Elle ramasse la barrette à chignon de sa sœur disparue, en caresse chaque détail.
– Pour lire, elle s’attachait toujours les cheveux si serrés…
Elle se penche sur Manouka, lui ferme les yeux puis couvre son visage d’un mouchoir.
– Personne ne doit la voir ainsi. Elle n’aurait pas aimé.
Je ne sais plus que penser : sa respiration est calme, son ton assuré et ses larmes ne coulent pas ! Elle ajoute :
– J’aimerais les enterrer entre le bois et le potager.
J’acquiesce et ordonne de creuser les tombes, tandis qu’elle s’affaire dans la maison. Avec les effets d’Annita, elle reconstitue l’équivalent d’un corps dans un grand drap. Ensuite, elle nettoie le corps de Manouka, l’habille d’une robe propre et la cache dans un autre linge blanc. Mes hommes les déplacent respectueusement. Elle recouvre les deux dépouilles de fleurs, de graines par dizaines, puis de terre lentement, refusant l’aide de quiconque.
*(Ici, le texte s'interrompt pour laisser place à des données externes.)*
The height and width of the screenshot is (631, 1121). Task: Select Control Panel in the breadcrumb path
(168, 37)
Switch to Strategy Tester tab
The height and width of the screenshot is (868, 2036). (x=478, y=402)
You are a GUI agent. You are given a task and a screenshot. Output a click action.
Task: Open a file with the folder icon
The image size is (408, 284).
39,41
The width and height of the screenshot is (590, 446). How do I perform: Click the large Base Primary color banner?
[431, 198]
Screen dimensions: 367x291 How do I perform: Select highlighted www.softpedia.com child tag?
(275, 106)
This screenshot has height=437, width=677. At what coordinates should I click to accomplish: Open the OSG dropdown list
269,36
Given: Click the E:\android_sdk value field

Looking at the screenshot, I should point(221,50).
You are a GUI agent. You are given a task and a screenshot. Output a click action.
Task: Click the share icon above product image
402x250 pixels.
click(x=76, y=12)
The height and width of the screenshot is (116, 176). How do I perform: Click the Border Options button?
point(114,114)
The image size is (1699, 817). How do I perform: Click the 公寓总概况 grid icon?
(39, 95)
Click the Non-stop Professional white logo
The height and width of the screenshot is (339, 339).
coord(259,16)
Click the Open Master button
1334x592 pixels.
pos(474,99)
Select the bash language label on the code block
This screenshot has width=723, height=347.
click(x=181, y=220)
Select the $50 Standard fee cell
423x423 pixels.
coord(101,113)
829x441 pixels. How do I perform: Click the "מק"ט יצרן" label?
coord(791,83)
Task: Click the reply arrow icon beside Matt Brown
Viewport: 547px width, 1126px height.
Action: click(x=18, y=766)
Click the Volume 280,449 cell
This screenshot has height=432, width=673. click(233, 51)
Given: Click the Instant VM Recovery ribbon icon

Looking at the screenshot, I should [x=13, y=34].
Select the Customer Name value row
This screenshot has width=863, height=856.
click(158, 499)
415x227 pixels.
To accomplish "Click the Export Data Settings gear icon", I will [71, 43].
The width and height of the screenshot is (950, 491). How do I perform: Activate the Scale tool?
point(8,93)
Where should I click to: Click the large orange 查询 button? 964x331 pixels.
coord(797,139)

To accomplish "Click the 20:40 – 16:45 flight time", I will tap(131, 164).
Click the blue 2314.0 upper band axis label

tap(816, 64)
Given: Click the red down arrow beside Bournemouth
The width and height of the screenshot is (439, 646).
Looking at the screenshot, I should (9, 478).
Six semaines plus tard, ma jambe guérie, les cauchemars persistants, je retourne au terrain de l’Orée, espérant tourner la page.
Des senteurs de fleurs m’accueillent au portail : le terrain en est parsemé ; une parcelle particulièrement dense jouxte le potager. Tout est net. Plus de paille : elle a dû être revendue. Le bois de la cabane ? Empilé dans un bûcher. Liana ? Elle est là, gracile ; elle pose un livre, s’approche et m’invite à entrer. Entre deux rosiers, un panneau de bois gravé : « Ci-gisent mes trésors ». Sentant mon émoi, elle me sourit timidement. Sa beauté me saisit ; son empathie me réchauffe le cœur. Liana !
Sur ma demande, le roi fait le trajet jusqu’à la demeure de sa fille. Ils s’entretiennent. Elle est polie, distante. Il vante les qualités que les gens lui prêtent ; elle lui répond qu’elle a appris une dure leçon, aisée à appliquer. Elle a changé. Le roi acquiesce, se lève et lui dit :
– Rentrons au palais.
Elle s’assombrit instantanément :
– Non. Ma terre est ici. Ici, je suis née ; ici, je mourrai un jour.
Le roi est estomaqué : nul ne lui dit jamais « Non ». Furieux, il tourne les talons et part sans un mot.
Moi, j’ai compris : elle parle d’une renaissance. Je plonge mon regard dans le sien. Je veux chasser l’ombre de ses iris.
– Je suis touché par votre attachement à cette terre qui est aussi la mienne. Je… reste votre protecteur dévoué.
Elle sourit, propose sa main que j’embrasse délicatement.
Depuis, régulièrement, je lui rends visite. Elle m’étonne : elle achète le pain le plus savoureux, les meilleures pommes, le chocolat le plus gourmand… Mais au-delà des mets et des choses, elle plaisante avec chaque vendeur, salue chaque artisan, tissant des liens qui suturent la plaie du Solstice au fil de ses échanges quotidiens.
Une nuit, la Louve lui a pris ses sœurs, attisant son goût de vivre, l’incitant à aimer les choses et les êtres. Depuis, chaque jour, elle brille à mes yeux par sa force et sa beauté, par l’équilibre qu’elle a su trouver, intelligent, raffiné. Et sa lumière chasse mes ténèbres. C’est vraiment une princesse… Ma princesse…
Liana devint Comtesse de Selve au printemps suivant et donna la vie à cinq enfants en bonne santé, deux demoiselles et trois gaillards bagarreurs. Pour les calmer, elle leur racontait l’histoire de trois petits cochons, frères et grognons, qu’un jour un loup voulut manger ; les cochons unis parvinrent à le chasser, oubliant à jamais de se disputer.
Ce conte, tout le monde aujourd’hui le connaît. Mais plus personne ne sait la véritable histoire qui l’a inspiré.